貝の縁にある毛の様な黒い部分はとろうと思えばとれますが、貝が生きている状態の時にはとれにくいそうです。なのでとらなくても大丈夫です。
洗浄後、直ぐに調理しないなら冷蔵庫で保管します。
7.美味しい食べ方
適切な下処理を行ったサルボウガイは、その濃厚な旨味を活かした加熱料理に適しています。代表的な調理法としては、醤油、みりん、砂糖、酒、生姜などを用いた煮付けや佃煮が挙げられます。甘辛い味付けが貝の持つ強い旨味とよく調和し、ご飯のおかずやお酒の肴として大変美味しくいただけます。
【調理例:サルボウガイの煮付け】
- 丁寧に洗浄したサルボウガイを鍋に入れます。
- 調味料(酒、醤油、みりん、砂糖、生姜の薄切りなど)を加えます。(貝自体から水分が出るため、加える水の量は控えめにするか、最初は加えずに様子を見ます)
- 中火にかけ、貝の口が開き、煮汁が適度に煮詰まるまで加熱します。焦げ付きに注意してください。
サルボウガイは、アサリやハマグリの様にぱかっと大きくは開きません。
開き具合はこの程度
私はこの時点で一旦火を止めて、貝殻から身を外します。
その方が身に味が良く染み込みます。
4.少し煮詰めて出来上がり。
汁が無くなるまで煮詰めると佃煮風になります。
私は佃煮風が好きでよく作ります。
ビンに入れて保管してご飯に乗せて頂いています。
あさりより濃厚な貝の味がします。
ちなみに我が家のご飯は玄米です。(笑)
他にも刺身、酒蒸し、フライ・天ぷら等でも美味しく頂けます。
ただ、刺身は赤い血の様な汁がでますし、手間がかかりますので私は好きではありませんし、お勧めしません。

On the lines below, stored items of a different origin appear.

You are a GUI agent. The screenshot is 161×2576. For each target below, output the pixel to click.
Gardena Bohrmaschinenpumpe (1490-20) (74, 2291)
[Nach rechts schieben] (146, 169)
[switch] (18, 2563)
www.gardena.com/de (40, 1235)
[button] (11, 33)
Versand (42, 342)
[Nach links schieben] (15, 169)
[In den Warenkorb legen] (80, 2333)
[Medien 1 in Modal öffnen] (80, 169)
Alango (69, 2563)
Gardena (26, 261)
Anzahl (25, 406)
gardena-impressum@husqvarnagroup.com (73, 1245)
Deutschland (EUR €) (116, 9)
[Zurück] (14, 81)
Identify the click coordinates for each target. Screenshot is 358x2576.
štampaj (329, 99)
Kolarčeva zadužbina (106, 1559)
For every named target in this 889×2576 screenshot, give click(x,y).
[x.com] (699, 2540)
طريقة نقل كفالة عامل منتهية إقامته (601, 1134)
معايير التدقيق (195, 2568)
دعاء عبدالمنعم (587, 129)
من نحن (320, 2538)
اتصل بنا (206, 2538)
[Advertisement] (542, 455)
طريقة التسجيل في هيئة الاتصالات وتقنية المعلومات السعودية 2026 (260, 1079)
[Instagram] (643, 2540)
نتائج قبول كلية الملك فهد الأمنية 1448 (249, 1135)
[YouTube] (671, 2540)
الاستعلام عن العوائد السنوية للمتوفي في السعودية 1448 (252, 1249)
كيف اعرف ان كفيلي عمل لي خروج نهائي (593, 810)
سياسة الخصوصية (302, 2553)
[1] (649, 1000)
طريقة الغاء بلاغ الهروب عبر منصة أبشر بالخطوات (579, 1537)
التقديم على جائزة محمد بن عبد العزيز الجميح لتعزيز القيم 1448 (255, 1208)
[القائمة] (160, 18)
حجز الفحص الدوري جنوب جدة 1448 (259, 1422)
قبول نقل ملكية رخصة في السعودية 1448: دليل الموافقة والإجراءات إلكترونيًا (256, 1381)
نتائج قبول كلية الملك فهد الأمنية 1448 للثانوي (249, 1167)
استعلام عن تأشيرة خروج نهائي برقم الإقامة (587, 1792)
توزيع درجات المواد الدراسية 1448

でも、アカガイと同じで美味しいと好まれていますので興味がある方はYouTube等でプロの板前さんが詳しく解説した動画がupされていますので参考にして調理されても良いと思います。
その他注意事項として
サルボウガイはヘモグロビンを持っていますので、これが酸素に触れると人間の血と同じ様に赤くなるそうです。これによってサルボウガイから出る汁は血の様に赤いです。


酒蒸し等もアサリやハマグリとかの様に白い汁ではなく赤黒い汁になります。
少し気持ち悪いですがこれが正常ですので、安心して食べて下さい。
8.最後に
いかがでしたでしょうか?
今回の記事では、潮干狩りで見つけることができるサルボウガイについて、その特徴、探し方、取り扱いの注意点、そして調理法をご紹介させて頂きました。
潮干狩りではアサリ以外にも魅力的な貝が色々と生息しています。
楽しく潮干狩りをするため許可されている区域、採取可能な貝の種類、サイズ、量に関する規則は、地域や漁業権によって定められています。必ず事前に確認し、これらの規則を守りましょう。
また、有料の潮干狩り場は管理された場所ではありますが、自然相手のレジャーです。
安全には十分に注意し、潮干狩りを楽しみましょう!!
最後までお読みいただきありがとうございました。